Posted by: burgoonm1 | May 10, 2010 9:09 PM | Report abuse

Finally the current D.C./MSM lingo is clear to me:

"Postpartisan" and "cordial conversation" actually mean "detent" when the context is liberal overreach and a populist, conservative backlash against the same (e.g. the Tea Party movement).

Here's the game: Once the liberals realize that they have gone way too far and must pay the political price, their best move is to lull the opposition and public into detent. With detent the liberals hope to preserve the gains they've made until the opposition - guaranteed to be stupid, greedy and incontinent while in power - loses the people's favor and are thrown out of office.

Applying this insight to Ms. Kagan's nomination to the supreme court, Pres. Obama & the liberals hope to lull Justice Kennedy and the conservative block into a status quo preserving judicial morass until such time as the liberals can stack the court in their favor. This is a long term strategy, quite brilliant and just might succeed.

Posted by: Lavaux | May 10, 2010 11:34 PM | Report abuse

her main advantage is being the Mother of Austin Powers.

Posted by: Obama_TRAITOR_in_Chief | May 10, 2010 11:57 PM | Report abuse

She looks like Jon Lovitz. That is a plus in my book.

Posted by: catotheelder1 | May 10, 2010 11:58 PM | Report abuse

she will be the third jew on the supreme court, that is 3 too many,if you have any knowledge of jewsih history then you would be realing in terror at all the positions they hold in this country,instead most are lulled insensible by the jewish owned press,television,movies,radio,publishing houses,magazines, america is a ZOG(zionist occupied government) government

Posted by: xtiml | May 11, 2010 3:32 AM | Report abuse

"Or, when the Supreme court voted against individual rights and allowed eminent domain for a private developer in the public interest?

That is an example. A democratically elected body voted to use eminent domain in that case. The conservative members of the court dissented from allowing that "takings" based on their interpretation of "public good". Thus, their dissent was judicial activism as they wished to overturn law based on their interpretation of the constitution. Conservatives are overwhelmingly more apt to do this.

Posted by: sperrett1 | May 12, 2010 7:06 AM | Report abuse

Last September this "wise" Solicitor General testified before the Supreme Court regarding what the government can censor. In response to a question by Justice Ginsberg, Kagan actually said that the government, under bill 441B could actually censor video, print, pamphlets, and even books.
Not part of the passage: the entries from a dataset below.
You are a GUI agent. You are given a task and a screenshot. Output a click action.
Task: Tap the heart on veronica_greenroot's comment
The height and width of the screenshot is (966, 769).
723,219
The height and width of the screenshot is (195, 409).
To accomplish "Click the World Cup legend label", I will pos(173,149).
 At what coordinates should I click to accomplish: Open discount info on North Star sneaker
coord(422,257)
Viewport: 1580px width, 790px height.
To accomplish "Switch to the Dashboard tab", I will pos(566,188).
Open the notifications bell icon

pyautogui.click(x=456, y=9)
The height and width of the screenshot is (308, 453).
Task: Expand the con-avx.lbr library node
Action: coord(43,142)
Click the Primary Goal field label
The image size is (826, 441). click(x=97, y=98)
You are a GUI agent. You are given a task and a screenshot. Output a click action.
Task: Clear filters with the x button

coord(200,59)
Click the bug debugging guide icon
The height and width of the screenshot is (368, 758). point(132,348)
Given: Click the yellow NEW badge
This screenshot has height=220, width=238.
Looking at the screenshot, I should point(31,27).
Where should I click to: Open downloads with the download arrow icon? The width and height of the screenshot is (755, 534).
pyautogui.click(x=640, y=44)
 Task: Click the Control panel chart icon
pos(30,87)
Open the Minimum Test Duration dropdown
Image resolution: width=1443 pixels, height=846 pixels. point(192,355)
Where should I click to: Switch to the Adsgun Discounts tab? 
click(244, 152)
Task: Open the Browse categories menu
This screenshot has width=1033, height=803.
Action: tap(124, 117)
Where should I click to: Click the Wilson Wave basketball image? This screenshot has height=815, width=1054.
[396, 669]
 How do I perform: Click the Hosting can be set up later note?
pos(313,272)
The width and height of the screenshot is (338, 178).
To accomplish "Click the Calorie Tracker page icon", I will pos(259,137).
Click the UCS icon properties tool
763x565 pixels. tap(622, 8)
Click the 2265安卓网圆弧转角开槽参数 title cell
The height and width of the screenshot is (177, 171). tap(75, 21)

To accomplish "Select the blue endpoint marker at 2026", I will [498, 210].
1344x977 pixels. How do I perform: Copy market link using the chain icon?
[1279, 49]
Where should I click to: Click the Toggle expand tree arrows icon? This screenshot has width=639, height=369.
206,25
Kagan did follow that up and said that she believed that if the gov't. did censor a book, it would have a good chance to be overturned. Kagan lost her pleadings in this case, thank goodness. But if she is confirmed, her idiotic policy regarding censorship would have a hearing from inside the SCOTUS -- and that would be a terrible shame and danger. This is no "middle of the road" person. She is an extremely far left winger. That's proved by the fact that Obama nominated her. Enough said. Also, Dionne will be looking for real work soon and he will find it hard to get a job bowing and scraping at the feet of Obama and his left-wing henchmen.